▶ _Problem to work on_: Pull every line holding the word "computer" out of the data and copy it.
-- Opening Marker --
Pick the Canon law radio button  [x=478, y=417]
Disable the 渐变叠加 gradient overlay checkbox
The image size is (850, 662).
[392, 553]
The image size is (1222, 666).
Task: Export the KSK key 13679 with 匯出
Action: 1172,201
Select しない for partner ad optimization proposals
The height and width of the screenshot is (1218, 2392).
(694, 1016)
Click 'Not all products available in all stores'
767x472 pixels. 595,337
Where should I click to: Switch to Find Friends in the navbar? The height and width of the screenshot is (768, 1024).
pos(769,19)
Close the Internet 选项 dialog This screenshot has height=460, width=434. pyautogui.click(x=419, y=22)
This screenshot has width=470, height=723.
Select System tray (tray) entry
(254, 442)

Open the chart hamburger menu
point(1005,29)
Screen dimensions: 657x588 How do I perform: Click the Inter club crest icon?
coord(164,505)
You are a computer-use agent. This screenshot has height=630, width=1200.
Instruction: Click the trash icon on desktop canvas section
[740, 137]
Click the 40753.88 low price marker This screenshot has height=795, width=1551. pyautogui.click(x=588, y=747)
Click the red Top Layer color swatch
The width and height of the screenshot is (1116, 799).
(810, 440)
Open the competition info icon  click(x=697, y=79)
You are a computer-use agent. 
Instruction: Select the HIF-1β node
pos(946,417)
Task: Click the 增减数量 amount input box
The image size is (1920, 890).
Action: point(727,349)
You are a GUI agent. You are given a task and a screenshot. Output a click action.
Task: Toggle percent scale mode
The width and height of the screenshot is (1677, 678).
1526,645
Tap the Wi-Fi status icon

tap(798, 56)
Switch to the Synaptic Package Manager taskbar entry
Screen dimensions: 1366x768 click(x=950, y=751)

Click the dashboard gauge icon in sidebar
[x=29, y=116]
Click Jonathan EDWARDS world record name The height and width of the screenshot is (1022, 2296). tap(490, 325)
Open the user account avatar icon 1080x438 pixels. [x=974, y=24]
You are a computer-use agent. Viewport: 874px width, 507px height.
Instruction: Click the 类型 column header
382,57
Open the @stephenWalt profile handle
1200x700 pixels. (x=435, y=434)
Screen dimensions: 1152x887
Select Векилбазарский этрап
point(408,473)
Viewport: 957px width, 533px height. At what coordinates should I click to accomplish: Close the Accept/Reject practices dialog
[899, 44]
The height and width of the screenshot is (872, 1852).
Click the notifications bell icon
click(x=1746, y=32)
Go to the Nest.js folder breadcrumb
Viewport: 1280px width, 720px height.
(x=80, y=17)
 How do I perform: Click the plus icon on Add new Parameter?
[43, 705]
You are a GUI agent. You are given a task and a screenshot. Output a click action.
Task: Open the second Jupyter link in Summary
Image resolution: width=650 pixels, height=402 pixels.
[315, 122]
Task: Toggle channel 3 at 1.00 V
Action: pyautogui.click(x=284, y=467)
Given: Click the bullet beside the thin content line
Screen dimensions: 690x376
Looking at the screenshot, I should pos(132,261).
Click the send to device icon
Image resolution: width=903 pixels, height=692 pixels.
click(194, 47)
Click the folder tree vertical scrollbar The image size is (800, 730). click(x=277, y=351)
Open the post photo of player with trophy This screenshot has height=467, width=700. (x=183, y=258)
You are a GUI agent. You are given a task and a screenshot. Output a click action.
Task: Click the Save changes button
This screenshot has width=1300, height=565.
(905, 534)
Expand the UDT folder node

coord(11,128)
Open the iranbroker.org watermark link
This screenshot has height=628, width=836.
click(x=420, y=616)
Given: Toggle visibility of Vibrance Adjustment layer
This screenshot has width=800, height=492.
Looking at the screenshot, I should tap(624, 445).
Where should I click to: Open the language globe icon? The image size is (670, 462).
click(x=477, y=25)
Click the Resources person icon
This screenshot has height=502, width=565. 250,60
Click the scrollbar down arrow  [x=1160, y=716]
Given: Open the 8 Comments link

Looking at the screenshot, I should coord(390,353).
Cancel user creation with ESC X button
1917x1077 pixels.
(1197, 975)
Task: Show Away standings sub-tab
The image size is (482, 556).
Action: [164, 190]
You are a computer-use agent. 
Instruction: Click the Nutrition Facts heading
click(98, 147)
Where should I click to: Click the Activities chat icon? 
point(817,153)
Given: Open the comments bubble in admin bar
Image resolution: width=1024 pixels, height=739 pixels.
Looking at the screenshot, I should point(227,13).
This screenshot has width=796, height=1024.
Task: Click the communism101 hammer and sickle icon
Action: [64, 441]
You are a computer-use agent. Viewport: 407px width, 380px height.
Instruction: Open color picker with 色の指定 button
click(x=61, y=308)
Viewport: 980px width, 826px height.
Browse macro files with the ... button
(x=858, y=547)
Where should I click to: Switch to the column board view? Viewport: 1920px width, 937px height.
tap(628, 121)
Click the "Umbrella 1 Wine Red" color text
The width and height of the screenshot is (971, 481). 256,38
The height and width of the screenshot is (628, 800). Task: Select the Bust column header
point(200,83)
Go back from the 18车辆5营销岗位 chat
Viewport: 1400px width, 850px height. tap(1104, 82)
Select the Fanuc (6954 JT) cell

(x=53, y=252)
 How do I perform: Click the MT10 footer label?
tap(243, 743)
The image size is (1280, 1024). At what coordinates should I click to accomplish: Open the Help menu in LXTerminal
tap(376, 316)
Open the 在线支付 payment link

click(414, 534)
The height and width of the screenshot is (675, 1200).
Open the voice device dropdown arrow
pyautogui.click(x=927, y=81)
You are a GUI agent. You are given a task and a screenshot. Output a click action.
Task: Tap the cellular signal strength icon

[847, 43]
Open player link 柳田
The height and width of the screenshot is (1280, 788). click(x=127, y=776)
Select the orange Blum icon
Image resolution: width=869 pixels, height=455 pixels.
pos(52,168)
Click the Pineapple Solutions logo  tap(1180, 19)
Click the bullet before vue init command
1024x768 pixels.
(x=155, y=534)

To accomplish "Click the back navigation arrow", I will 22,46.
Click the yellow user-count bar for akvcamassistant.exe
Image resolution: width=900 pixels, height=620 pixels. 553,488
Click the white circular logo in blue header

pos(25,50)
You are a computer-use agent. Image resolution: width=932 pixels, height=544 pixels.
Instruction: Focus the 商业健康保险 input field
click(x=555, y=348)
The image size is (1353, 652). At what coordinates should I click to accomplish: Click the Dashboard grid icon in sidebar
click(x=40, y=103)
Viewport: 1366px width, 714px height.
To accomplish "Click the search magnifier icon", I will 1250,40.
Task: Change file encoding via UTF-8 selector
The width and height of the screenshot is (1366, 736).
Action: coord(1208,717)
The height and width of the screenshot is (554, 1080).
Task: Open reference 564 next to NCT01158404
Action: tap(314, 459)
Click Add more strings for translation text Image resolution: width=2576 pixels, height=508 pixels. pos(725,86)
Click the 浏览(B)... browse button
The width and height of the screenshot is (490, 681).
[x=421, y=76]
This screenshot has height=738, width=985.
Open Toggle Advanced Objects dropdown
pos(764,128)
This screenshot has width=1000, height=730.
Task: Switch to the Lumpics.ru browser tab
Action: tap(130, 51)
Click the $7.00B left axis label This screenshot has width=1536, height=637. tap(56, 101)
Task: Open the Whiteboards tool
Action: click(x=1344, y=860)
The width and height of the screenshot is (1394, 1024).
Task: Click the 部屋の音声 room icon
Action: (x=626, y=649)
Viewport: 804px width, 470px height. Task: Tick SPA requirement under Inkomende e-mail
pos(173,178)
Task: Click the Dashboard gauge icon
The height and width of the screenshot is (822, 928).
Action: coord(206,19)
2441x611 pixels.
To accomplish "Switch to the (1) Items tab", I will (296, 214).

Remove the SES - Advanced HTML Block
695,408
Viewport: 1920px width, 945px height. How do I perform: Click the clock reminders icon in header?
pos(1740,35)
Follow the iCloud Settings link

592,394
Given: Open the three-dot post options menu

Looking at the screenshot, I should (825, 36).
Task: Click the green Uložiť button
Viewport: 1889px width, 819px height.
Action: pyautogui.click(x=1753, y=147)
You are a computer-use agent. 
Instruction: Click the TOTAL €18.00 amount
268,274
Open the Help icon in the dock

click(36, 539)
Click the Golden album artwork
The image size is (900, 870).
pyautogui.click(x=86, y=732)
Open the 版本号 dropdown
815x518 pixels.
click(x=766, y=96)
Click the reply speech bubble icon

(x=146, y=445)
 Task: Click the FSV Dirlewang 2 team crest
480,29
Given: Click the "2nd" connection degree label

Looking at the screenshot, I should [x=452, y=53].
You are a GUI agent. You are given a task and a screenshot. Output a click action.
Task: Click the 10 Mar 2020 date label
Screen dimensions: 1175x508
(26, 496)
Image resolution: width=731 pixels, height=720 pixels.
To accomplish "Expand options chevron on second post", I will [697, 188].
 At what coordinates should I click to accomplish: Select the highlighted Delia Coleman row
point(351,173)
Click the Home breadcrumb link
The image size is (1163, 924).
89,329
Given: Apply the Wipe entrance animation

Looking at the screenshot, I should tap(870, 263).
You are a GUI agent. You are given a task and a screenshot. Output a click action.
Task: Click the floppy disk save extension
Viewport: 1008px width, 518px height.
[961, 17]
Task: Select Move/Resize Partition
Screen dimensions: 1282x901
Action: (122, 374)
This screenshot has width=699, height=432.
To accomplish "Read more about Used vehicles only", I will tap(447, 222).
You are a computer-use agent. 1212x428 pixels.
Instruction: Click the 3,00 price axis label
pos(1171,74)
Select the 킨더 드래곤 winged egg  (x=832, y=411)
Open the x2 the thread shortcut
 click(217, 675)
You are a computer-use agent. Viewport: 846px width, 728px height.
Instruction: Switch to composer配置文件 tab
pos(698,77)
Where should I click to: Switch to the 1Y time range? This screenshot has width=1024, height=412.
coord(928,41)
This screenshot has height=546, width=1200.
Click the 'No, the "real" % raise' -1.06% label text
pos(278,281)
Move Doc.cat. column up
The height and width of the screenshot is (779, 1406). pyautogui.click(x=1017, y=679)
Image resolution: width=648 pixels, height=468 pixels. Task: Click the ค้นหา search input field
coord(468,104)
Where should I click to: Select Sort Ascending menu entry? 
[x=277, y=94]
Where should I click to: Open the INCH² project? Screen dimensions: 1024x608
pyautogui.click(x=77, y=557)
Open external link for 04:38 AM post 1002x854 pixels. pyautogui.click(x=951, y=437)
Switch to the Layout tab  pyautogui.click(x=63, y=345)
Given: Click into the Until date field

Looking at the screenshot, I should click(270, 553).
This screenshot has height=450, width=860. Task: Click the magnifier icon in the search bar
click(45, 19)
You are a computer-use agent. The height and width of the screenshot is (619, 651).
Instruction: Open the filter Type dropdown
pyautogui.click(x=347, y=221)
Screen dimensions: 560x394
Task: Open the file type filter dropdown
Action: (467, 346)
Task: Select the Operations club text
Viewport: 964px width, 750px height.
-- Closing Marker --
▶ _The answer_:
You are a computer-use agent. This screenshot has height=630, width=1200.
You are a computer-use agent. 
You are a computer-use agent. Viewport: 874px width, 507px height.
You are a computer-use agent. 
You are a computer-use agent. Viewport: 407px width, 380px height.
You are a computer-use agent. Image resolution: width=932 pixels, height=544 pixels.
You are a computer-use agent. 
You are a computer-use agent. 1212x428 pixels.
You are a computer-use agent. Viewport: 846px width, 728px height.
You are a computer-use agent. The height and width of the screenshot is (619, 651).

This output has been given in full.